The inclusion of decreased persistence over time resulted in a decrease in the drug-acquisition and administration costs, and the decrease was more profound in drugs that were used for the whole 4 years, i.e. fingolimod and natalizumab. As the present analysis considered only drug-related costs, decreased persistence narrowed the cost gap between cladribine and comparators, although cladribine tablets remained the most affordable.

In addition, persistence does not only affect costs but also the treatment effects, which were outside the scope of this study. Therefore, the interpretation of the effect of persistence on the results does not reflect cost-effectiveness results.

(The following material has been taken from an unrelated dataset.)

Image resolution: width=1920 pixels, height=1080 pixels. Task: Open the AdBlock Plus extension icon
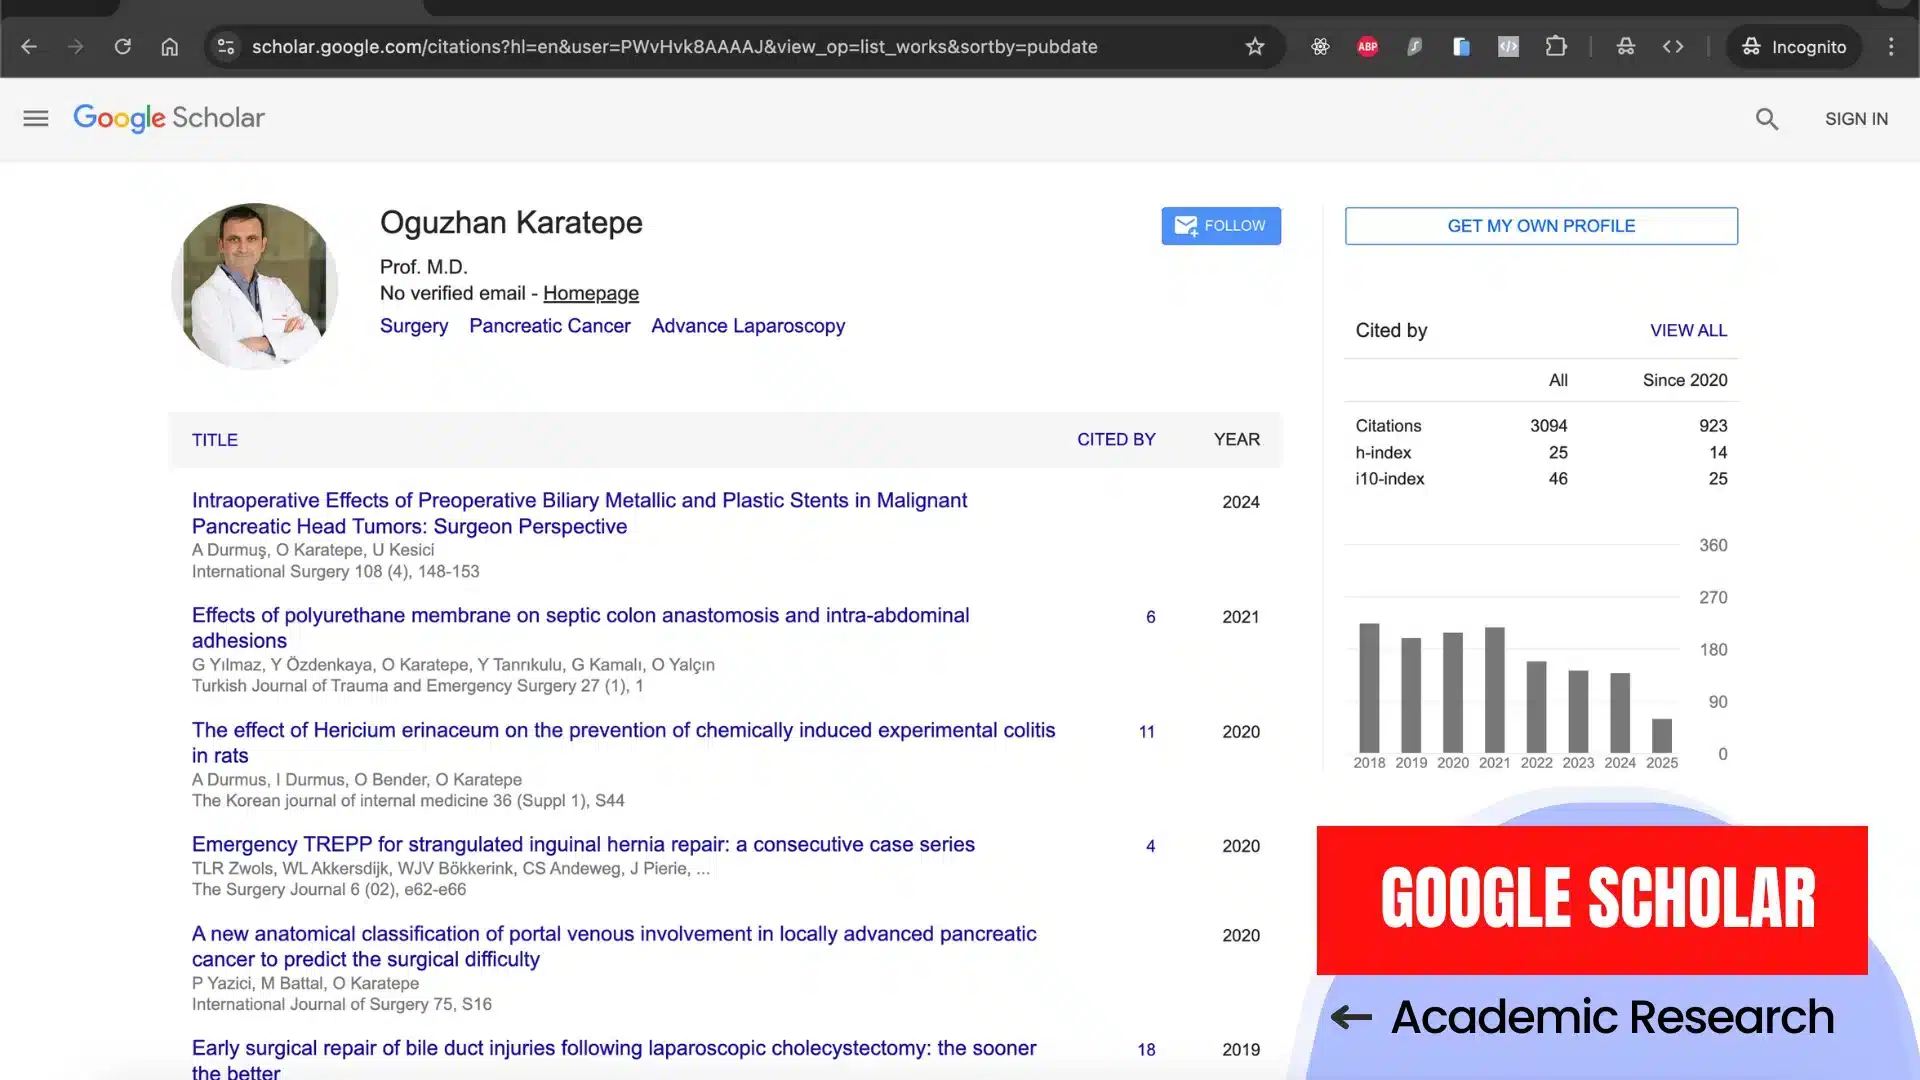1367,46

Furthermore, the inclusion of costs related to disease progression (disability) could have had a significant impact on the total costs (see, e.g., [16]). However, their inclusion would have been complicated and most likely given unreliable results, as there are no direct randomised comparisons between cladribine tablets, fingolimod and natalizumab. However, cladribine tablets have demonstrated a comparable efficacy with other DMDs for highly active disease in recent indirect comparison analyses [50,51,52]. Thus, speculatively, the inclusion of treatment effects could have even increased the affordability of cladribine tablets.

In systematic reviews, indirect comparisons, health economic analyses and models, systematic reporting is especially important [21, 50]. PICO is commonly applied in, e.g., evidence synthesis and Finnish current care treatment guidelines. Here, we applied an extended version of PICO (PICOSTEPS) [16, 21] in order to improve the readability of CAM and these results, and to present the core components of CAM. PICOSTEPS has previously been successfully applied in various health economic evaluations [16, 21,22,23, 46, 47, 53,54,55,56], and in real-world data-based predictive cost-effectiveness and cost–benefit assessments of first-line RRMS treatments [16].

In Finland, the prices of hospital-administered drugs may be confidentially negotiated (tendered) by the hospital, which may lead to lower drug costs paid by the hospital than the official drug price list suggests. On the other hand, this may lead to an underestimation of administration costs. As some hospitals’ price tariff lists provide a single cost per administration visit (i.e. including both the administration and the drug), the proportion of administration may be higher than that observed by subtracting the official list price from the total cost of the administration visit.

The present study did not address the effectiveness or cost-effectiveness of the treatments, and nor did it include costs related to effectiveness. This was the main limitation of the study. Therefore, further studies are needed to provide this information, and to gain a more complete understanding of the potential of the different treatments.

Conclusion

Among patients with highly active relapsing MS, cladribine tablets are projected to robustly save expected drug-associated costs in comparison to fingolimod, natalizumab and their mix in Finland.